Hawkes: We’ve got really good data to show that there is a very clear gender impact of the secondary outcomes – social impact, economic impact. But the data we’re providing is the best way of beginning to think about what the actual impact of the infection itself is, and whether that has a sex and gender component. It’s only by measuring the data that you actually see a difference that you can begin to investigate.

Q: Once you see a difference, you can begin to really investigate: Is this down to biology? Is there something about women’s immune systems?

Hawkes: We see lots of countries don’t provide sex-disaggregated data. There’s no excuse for it. But when we do have the data, what we see is that more women get tested. That allows you to think, “Well, why haven’t we got public health messaging that is gender responsive to men’s lack of participation?” We need to change the way we talk about the way men get screening.

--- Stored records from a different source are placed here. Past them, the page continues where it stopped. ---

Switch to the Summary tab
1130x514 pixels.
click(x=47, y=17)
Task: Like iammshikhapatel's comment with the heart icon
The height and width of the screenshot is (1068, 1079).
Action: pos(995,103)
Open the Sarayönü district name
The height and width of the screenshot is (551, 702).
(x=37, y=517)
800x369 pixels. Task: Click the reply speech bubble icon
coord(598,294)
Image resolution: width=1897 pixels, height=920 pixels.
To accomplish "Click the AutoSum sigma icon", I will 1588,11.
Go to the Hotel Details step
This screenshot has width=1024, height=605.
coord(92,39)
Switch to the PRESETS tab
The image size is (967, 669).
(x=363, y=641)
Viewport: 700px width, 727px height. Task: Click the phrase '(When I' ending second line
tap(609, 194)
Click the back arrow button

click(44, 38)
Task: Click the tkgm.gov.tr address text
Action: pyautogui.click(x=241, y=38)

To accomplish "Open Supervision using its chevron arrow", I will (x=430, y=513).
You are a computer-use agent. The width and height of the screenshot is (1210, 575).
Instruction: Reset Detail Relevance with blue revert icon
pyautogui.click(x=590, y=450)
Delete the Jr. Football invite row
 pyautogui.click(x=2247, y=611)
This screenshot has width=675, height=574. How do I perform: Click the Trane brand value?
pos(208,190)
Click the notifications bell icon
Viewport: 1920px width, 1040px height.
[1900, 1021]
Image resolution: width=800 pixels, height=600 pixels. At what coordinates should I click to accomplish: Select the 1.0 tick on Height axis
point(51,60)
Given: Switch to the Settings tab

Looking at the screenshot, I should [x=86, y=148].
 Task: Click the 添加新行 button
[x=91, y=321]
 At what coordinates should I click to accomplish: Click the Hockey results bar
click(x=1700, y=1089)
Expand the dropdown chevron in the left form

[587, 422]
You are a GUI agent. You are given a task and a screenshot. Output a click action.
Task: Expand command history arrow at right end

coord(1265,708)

When you look at the rest of the data, you see a pretty even split between men and women in cases, but men are more likely to be hospitalized, and they’re more likely to die. If I was a lab researcher, I’d say, “Is that because there’s something about women’s immune systems that means they survive better? And what can I identify as the biological mechanisms, that can then help me think about treatments for everybody?” People could use the data to think about hypotheses.

Public health researchers should think about the big gaps between men and women. Do you see more cases of deaths in men because they have more heart disease and lung disease? Do we see that gap because women don’t have access to services? Are we seeing more men in hospitals and in the death registration system because women can’t access services, and their deaths don’t get counted? What we hope is our data will mean people can start to investigate why those differences are there.

Q: What do you hope this work leads toward?

Hawkes: We need a stronger global surveillance system that can actually mandate disaggregated reporting. Right now, we’re doing it and, to be really honest, we’ve all got day jobs. We think, actually, there are agencies that should have the mandate to do this.

Then there’s nationally, and in the case of countries like the U.S. or India, where you’ve got federated systems, subnational. There should be an absolute requirement that, at a minimum, you have sex and age disaggregated. If you could add on other intersectional issues, that would be fantastic. Globally, we want sex and age; nationally, we want more. This should be a mandated part of the surveillance system.

The only purpose of collecting accountability data leads to the third, most important point. The data’s not there just because we like producing pretty graphs; the data is there for people to act on it. Whether they’re going to use it to investigate differences, or use it to ensure that policies and programs are more equitable and more effective.